One thing I think you’ll find is that movies aren’t going to have as vast a vocabulary as reading books or articles. So your intermediate plateau might last forever if you don’t branch out more. Although for your intended goal it may be just fine.

You may have no interest in reading, but I think you might find it could help quite a bit with your listening skills. Two things…having a visualized the word through reading, it can give you a “picture” to latch onto. Of course, maybe you are doing this already with SRS or if you are importing the transcript to Lingq. I don’t know how this plays in terms of a whole new script in Russian (if you are trying to learn this as well with reading subtitles, or anything you are doing in Lingq).

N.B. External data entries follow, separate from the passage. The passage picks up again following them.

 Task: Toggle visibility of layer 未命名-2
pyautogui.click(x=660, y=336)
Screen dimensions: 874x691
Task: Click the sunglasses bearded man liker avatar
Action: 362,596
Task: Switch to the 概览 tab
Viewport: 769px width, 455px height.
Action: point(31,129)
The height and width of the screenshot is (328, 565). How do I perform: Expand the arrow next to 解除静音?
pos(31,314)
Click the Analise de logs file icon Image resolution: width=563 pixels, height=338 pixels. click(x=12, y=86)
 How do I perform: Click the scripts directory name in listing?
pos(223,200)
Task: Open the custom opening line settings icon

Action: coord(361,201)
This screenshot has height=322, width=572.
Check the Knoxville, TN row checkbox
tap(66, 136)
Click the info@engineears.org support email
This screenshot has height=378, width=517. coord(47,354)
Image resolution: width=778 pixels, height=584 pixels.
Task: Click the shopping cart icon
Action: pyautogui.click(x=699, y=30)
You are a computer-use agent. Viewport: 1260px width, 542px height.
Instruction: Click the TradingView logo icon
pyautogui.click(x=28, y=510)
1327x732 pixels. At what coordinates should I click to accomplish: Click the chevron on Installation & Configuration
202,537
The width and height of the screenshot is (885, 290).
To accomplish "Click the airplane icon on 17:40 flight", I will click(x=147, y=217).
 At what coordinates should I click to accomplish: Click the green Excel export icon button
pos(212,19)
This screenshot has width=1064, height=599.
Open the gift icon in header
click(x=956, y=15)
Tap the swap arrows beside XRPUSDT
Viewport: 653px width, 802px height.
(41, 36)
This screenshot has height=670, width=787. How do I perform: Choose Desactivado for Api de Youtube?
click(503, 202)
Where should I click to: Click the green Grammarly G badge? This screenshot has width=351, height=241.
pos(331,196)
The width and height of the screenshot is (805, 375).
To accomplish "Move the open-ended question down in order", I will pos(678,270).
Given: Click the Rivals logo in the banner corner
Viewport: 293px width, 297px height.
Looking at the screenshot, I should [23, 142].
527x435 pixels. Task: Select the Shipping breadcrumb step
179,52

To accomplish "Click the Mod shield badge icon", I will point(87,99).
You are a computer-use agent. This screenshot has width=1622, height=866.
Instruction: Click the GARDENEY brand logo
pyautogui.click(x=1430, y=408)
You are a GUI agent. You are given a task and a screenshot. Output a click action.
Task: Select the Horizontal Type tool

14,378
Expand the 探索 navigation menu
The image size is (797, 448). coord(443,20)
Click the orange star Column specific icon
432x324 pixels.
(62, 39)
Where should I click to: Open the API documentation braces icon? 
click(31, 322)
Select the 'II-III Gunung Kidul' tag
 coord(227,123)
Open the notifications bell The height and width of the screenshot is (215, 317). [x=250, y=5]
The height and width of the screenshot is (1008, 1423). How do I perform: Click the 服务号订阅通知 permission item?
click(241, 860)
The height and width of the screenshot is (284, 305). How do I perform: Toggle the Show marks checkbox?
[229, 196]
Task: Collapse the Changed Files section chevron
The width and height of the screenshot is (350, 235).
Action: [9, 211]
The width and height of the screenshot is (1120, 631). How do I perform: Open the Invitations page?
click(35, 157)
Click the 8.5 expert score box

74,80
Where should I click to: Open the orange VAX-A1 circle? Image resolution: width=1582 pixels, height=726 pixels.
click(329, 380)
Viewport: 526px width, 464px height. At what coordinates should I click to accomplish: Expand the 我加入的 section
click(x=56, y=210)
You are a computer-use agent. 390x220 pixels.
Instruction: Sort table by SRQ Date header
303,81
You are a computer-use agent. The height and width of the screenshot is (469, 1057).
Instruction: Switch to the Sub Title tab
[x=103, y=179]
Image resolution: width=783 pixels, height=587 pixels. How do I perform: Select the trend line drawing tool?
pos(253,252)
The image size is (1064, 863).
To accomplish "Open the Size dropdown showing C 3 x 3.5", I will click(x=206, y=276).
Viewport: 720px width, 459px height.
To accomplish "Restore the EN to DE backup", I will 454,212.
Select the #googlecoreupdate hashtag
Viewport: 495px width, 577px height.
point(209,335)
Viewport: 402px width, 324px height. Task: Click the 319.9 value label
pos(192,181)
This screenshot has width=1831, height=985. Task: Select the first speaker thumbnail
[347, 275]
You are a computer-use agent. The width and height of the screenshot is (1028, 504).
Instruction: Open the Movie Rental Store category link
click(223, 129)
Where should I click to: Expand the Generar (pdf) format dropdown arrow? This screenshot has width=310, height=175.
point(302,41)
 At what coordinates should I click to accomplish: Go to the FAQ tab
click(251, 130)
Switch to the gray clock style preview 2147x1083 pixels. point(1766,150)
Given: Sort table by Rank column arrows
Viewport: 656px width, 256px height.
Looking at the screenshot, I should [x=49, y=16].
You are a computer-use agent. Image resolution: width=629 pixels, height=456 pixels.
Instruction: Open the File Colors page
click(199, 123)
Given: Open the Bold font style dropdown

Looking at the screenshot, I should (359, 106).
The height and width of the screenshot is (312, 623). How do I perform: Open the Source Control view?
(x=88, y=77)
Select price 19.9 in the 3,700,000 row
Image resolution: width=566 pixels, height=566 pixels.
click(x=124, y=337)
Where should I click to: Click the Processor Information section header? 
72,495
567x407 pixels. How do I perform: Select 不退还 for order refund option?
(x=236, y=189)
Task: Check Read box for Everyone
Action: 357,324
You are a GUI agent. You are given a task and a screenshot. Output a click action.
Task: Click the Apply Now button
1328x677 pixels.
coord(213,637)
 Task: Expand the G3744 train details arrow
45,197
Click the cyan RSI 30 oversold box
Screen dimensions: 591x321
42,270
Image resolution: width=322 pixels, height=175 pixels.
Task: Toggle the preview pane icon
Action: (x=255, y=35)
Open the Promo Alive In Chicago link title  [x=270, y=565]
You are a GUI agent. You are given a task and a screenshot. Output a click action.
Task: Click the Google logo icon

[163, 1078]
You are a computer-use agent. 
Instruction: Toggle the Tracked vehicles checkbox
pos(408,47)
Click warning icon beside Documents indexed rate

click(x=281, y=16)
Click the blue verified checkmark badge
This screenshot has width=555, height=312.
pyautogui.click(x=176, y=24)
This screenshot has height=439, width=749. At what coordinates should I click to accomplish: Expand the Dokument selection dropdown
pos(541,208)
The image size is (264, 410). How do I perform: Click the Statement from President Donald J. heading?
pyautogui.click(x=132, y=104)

Also reading will give you the repetition of many of the words that are going to be in these films. Repetition, even of reading is going to help because you will have enough “reps” to push out of that “translate in the head” issue everyone has to go through. Plus, this repetition through reading ultimately gives you speed of comprehension ability. Listening can as well, but I think it will be easier through reading.

And as a caveat…I have no idea what is best, but reading definitely is helping me across the board, even though I’ve done a lot less listening comparatively. (Trying to bring this up to a respectable amount of time spent on it currently).

In any event…reading might be a nice break. Just to change things up a bit. Which it does look like you’re doing a lot more recently anyway.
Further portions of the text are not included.